10th Jun 2017, 20:43
Just found this thread and can offer some info. BEA had operated the German Internal services with Viscounts up until 1968, but planned an all BAC111 service from 1969 onwards. Over the winter of 68-69 most of the Viscount crews had to go on conversion courses to the 111 so to keep the schedules going Comet 4Bs operated most services, the Comets having been replaced on their traditional Eastern Mediterranean routes by Tridents. My logbook shows the first flight I operated into Berlin was on 27th August of 1968. Unfortunately we had to divert to Tegel as Tempelhof was reporting "Nil Braking Action", I guess in August that must have been due very heavy rain. We operated throughout the winter, and the last one I operated was on 8th May 1969 when I operated into Tempelhof from Munich and out again direct to London Heathrow.

Boxkite Montgolfier
19th Jun 2017, 10:43
An abiding memory of doing the checks in a Viscount early morning at Templehof in the '60's!

The cockpit door was shaken by the entry of a large, blue rinsed, female Americano who bellowed,

" Excuse me Sonny, is this the First Class Compartment?"

My eyes didn't dry for days!

20th Jun 2017, 08:40
I remember that the short cut from the south to centre corridor near Hehlingen was a "Bigelow" named after a Panam captain based in Berlin.

20th Jun 2017, 13:12
to keep the schedules going Comet 4Bs operated most services, the Comets having been replaced on their traditional Eastern Mediterranean routes by Tridents.
When the BEA Comets went to Airtours for holiday flights they came back to Berlin, as they managed to get business from the German tour companies. There are some photographs around of them, all at Tegel. I presume for the longer hauls to Tenerife or Rhodes they could not use Tempelhof.

20th Jun 2017, 18:13
Here is the disposition of the corridors in July 1989 (http://www.steemrok.com/berlin/berlin24), just prior to reunification. Britannia Airways did trooping flights into Gatow with 737-200s.
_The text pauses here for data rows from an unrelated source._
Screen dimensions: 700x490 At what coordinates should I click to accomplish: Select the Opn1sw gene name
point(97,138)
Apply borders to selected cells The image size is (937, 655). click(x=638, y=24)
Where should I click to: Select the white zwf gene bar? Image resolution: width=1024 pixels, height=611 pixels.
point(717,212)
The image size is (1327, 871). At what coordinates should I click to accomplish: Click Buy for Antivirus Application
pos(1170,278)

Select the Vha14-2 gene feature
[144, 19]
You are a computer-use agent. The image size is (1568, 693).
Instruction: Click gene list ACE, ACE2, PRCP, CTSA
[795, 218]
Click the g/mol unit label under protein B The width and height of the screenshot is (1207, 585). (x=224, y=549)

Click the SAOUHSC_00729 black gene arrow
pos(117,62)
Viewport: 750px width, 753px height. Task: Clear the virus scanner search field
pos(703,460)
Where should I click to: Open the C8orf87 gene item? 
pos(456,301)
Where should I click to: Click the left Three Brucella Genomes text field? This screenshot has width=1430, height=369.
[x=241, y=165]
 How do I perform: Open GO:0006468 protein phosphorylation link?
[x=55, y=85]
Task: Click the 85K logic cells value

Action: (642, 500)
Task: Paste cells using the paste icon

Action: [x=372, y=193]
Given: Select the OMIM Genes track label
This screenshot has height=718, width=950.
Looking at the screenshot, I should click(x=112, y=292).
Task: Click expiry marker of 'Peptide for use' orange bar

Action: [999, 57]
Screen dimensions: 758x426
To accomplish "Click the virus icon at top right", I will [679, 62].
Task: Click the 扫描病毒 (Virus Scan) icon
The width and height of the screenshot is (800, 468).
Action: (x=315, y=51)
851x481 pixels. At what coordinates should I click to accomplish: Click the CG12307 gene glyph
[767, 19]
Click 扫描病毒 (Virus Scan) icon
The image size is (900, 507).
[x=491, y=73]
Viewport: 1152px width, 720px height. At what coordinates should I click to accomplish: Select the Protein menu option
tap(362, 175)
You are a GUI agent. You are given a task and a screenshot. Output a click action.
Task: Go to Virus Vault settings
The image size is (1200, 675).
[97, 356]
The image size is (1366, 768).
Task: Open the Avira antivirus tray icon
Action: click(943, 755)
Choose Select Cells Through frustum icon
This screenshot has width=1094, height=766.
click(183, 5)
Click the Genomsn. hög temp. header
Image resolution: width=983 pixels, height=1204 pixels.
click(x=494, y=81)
The crew briefing states that "the corridors extend 10 statute miles either side of the center line". (American spelling since Britannia sourced their plates from Jeppesen.) The briefing also confirms the requirement to call PAN PAN PAN to Berlin Center for weather deviations outside the corridors. Another requirement was to have the Interception Procedures readily to hand. The statute (rather than nautical) miles spec probably derives from the terms of the 1945 Potsdam Agreement.

tubby linton
20th Jun 2017, 20:02
Discorde you are correct. I joined Euroberlin in the Summer of 1989. The cbs must have known where the corridors were located as they seemed to grow inside their boundaries, I can still hear the USAF controller telling us we were 9.9nm right of the centreline , as we were avoiding weather and any further deviation would involve a Pan call
I also remember going down the southern corridor and a DDR Mig that was rolling around the corridor around us. This was before the days of tcas , but he did get very close.